Reproduce the following lines verbatim, starting with the line containing "Task: Open the 草图基准面 start condition dropdown" and continuing through the line containing "pyautogui.click(x=380, y=216)".

** Begin DATA ROWS **

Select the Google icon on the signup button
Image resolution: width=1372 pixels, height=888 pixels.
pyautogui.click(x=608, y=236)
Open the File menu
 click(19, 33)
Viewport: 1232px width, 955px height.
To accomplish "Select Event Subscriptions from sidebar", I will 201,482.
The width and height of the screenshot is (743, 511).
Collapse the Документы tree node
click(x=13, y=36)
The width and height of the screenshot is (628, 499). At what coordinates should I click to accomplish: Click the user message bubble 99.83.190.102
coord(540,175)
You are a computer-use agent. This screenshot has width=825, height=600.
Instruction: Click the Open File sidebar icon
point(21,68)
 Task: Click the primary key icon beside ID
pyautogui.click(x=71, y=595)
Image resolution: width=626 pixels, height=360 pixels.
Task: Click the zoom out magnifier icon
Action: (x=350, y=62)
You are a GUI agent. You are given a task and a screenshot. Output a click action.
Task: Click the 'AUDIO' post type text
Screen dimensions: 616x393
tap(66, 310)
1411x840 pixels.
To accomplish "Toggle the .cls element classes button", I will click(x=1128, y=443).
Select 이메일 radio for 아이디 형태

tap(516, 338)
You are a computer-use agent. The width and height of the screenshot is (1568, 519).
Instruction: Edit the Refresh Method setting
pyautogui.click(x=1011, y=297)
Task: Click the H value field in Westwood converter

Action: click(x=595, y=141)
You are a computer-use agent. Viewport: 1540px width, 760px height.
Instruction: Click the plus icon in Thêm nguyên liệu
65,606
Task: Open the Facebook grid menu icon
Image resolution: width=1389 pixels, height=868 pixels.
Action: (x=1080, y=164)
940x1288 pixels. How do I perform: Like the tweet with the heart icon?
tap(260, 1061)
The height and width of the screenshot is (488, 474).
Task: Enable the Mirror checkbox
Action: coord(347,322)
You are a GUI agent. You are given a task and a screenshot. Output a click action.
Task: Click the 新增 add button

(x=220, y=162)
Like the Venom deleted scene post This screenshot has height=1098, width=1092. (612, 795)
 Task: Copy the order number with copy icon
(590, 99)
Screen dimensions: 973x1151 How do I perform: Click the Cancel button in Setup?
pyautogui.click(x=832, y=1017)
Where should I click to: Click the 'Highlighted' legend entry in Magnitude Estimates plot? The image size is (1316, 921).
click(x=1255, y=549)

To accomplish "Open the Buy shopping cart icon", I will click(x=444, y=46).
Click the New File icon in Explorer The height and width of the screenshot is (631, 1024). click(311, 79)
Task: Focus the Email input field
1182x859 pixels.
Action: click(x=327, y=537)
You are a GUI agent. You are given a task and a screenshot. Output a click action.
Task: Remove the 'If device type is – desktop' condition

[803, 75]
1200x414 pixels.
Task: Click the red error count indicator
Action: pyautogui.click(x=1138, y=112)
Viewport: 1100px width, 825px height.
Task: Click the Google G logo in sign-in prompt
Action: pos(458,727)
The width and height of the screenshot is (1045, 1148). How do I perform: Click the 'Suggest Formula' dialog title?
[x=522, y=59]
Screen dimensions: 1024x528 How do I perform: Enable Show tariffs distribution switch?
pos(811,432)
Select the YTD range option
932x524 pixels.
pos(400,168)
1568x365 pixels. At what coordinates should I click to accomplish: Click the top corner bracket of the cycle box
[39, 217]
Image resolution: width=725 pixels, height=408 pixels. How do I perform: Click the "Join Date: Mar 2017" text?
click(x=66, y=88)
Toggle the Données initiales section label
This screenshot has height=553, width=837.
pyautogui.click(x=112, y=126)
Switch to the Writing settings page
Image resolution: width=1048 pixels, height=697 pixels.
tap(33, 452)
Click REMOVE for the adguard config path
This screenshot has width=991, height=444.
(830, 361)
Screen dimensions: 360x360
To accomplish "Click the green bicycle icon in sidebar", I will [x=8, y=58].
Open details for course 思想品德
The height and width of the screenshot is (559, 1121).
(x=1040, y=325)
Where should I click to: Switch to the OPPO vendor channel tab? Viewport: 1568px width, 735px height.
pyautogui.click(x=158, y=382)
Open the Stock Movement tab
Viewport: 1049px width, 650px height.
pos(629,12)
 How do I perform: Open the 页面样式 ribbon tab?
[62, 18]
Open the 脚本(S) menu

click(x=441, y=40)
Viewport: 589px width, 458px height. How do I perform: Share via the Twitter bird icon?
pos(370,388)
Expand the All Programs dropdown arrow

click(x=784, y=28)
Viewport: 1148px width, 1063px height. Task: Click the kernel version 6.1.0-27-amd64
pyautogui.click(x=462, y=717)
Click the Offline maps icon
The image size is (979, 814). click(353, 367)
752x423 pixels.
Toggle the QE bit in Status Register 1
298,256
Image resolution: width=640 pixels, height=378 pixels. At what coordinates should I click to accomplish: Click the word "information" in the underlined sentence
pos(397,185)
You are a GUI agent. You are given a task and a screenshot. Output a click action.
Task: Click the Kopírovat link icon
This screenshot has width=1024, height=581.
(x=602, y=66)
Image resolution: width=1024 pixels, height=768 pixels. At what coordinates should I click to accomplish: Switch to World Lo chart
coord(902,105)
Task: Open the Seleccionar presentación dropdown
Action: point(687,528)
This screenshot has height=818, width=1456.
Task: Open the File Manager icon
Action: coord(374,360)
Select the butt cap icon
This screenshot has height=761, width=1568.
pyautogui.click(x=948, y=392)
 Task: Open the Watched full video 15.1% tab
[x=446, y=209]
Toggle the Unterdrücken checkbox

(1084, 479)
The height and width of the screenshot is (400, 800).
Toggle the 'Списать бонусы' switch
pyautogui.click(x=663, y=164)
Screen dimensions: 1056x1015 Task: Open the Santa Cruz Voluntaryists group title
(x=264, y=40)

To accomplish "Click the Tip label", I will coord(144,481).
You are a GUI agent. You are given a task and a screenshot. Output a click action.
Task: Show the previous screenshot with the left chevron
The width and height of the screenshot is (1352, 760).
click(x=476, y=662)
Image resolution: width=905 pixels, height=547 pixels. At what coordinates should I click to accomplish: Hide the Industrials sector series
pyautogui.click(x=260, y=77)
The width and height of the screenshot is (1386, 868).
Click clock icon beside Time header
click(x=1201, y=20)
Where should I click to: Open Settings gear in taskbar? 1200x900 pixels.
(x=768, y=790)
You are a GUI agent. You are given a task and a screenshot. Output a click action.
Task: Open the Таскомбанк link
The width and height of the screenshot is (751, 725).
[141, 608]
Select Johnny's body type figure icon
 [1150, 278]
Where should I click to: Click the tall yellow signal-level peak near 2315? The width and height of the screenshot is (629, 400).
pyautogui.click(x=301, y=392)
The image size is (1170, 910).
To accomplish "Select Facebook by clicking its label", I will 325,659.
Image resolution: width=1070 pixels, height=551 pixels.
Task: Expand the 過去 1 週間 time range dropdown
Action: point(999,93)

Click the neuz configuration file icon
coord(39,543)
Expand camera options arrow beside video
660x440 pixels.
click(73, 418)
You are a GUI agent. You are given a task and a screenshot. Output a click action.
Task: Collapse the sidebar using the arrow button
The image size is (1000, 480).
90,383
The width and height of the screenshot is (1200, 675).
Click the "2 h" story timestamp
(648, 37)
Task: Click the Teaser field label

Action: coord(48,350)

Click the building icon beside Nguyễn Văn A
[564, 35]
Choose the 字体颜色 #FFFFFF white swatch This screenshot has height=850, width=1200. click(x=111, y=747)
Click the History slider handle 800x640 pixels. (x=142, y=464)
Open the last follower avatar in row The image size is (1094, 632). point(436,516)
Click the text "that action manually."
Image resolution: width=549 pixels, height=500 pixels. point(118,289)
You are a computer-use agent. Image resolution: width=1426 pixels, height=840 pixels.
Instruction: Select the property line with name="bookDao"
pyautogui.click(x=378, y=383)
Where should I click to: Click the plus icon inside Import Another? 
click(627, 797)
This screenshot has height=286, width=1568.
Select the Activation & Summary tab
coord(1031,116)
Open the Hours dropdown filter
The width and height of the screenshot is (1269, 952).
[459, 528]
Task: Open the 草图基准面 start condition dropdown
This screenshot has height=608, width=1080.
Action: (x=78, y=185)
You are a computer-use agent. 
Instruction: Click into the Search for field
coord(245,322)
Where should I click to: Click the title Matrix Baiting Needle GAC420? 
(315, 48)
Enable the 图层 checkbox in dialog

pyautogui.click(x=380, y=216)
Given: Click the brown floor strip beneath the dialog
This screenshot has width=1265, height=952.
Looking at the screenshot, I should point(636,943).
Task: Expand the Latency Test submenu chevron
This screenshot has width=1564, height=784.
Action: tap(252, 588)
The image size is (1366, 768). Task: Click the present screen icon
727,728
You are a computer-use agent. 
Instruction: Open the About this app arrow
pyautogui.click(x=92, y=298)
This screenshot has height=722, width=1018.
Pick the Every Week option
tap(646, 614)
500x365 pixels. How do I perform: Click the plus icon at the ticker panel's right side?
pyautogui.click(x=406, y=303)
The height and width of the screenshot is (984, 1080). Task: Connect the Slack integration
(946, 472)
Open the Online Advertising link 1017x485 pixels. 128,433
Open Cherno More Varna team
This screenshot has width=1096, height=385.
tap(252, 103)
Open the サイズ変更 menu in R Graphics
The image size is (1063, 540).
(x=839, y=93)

** End DATA ROWS **

WRITTEN RESPONSE
Task: Open the 草图基准面 start condition dropdown
This screenshot has height=608, width=1080.
Action: (x=78, y=185)
You are a computer-use agent. 
Instruction: Click into the Search for field
coord(245,322)
Where should I click to: Click the title Matrix Baiting Needle GAC420? 
(315, 48)
Enable the 图层 checkbox in dialog

pyautogui.click(x=380, y=216)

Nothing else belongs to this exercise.